A conectividade da rede capilar é particularmente importante para a durabilidade do material. Quando o conjunto da porosidade capilar está conectado, os agentes agressivos externos podem facilmente penetrar no material e começar sua deterioração. A conectividade desses poros diminui com a hidratação. Quando a hidratação prossegue, os produtos vão obstruindo a entrada dos poros até que eles

estão conectados entre si apenas pela porosidade dos próprios hidratos (NONAT, 2014).

A porosidade é um fator fundamental atuante sobre a resistência de todos os materiais, não só do concreto (NEVILLE; BROOKS, 2013).

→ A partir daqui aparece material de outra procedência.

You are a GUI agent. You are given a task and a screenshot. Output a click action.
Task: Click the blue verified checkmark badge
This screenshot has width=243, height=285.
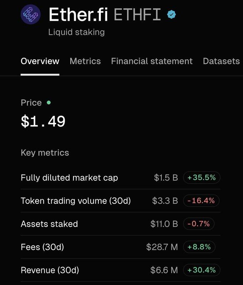171,15
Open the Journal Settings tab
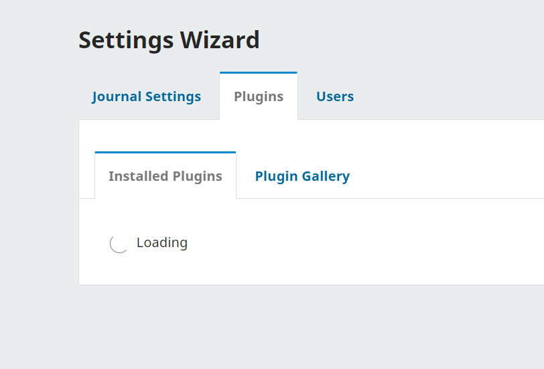The width and height of the screenshot is (544, 369). (x=146, y=96)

Em pastas de cimento bem hidratadas com baixa relação a/c, os vazios capilares podem variar entre 10 e 50nm. Em pastas com altas relação a/c, nas primeiras idades, os vazios capilares podem ser maiores, entre 3 e 5µm. A distribuição dos poros, e não a porosidade total, pode ser considerada como um melhor critério para avaliar as propriedades da pasta hidratada de cimento. Vazios capilares maiores que 50nm, chamados de macroporos, têm mais influência na resistência e permeabilidade, enquanto vazios menores que 50nm, chamados de microporos, tem maior influência na retração por secagem e fluência do concreto (MEHTA, MONTEIRO, 2014).

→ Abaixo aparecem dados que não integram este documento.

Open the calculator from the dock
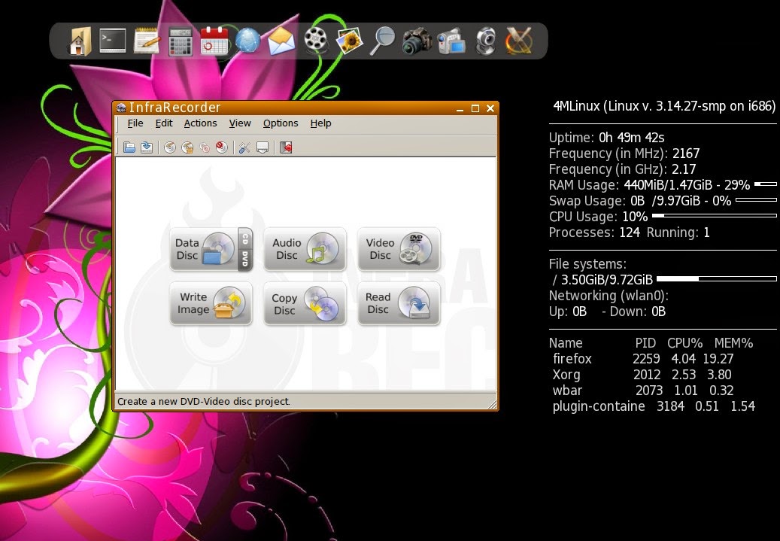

Os vazios de ar na pasta possuem geralmente formato esférico. Uma pequena quantidade de ar normalmente pode ficar aprisionada na pasta durante a mistura do concreto. Esses vazios de ar aprisionado podem chegar a 3mm de tamanho. Por várias razões, especialmente em climas frios, aditivos podem incorporar bolhas de ar na mistura. O tamanho dos vazios de ar incorporado varia entre 50 e 200µm. Tanto os vazios de ar incorporado, quanto de ar aprisionado, são muito maiores que os vazios capilares, podendo, então, afetar negativamente a resistência da pasta (MEHTA; MONTEIRO, 2014).

A busca por alta compacidade (menor porosidade) será sempre uma condição necessária para obter uma boa durabilidade dos concretos (OLLIVIER; TORRENTI, 2014).

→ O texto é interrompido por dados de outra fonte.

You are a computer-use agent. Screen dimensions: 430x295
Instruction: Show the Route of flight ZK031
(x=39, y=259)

4.2.2 Água na pasta de cimento hidratada

Os poros na pasta de cimento podem parecer vazios quando observados por microscópio eletrônico; porém, dependendo de sua umidade e porosidade, a pasta de cimento pode reter uma grande quantidade de água. A classificação da água apresentada a seguir, em diferentes tipos, é baseada, segundo Mehta e Monteiro (2014), no grau de dificuldade com que pode ser removida.

• Água capilar: água presente nos vazios maiores que 50 Å. É a água que está livre da influência das forças de atração exercidas pelas superfícies sólidas.

• Água adsorvida: água que se encontra próxima às superfícies sólidas dos produtos de hidratação e sujeita à força de atração dos sólidos, pois fica retida em suas superfícies. A perda da água adsorvida, por secagem próxima dos 30% de umidade, é a responsável pela retração da pasta de cimento hidratada.

• Água interlamelar: água associada à estrutura do gel de C-S-H. É perdida por forte secagem (abaixo de 11% de umidade), fazendo com que o C-S-H retraia consideravelmente.

• Água quimicamente combinada: conforme exposto no capítulo 3.5.3, faz parte da microestrutura dos produtos da hidratação e só é perdida por aquecimento.

A pasta de cimento hidratada saturada não é dimensionalmente estável. Desde que mantida a 100% de umidade, nenhuma variação dimensional vai ocorrer. Entretanto, quando exposta à umidade ambiente, menor que 100%, o material começa a perder água e retrai.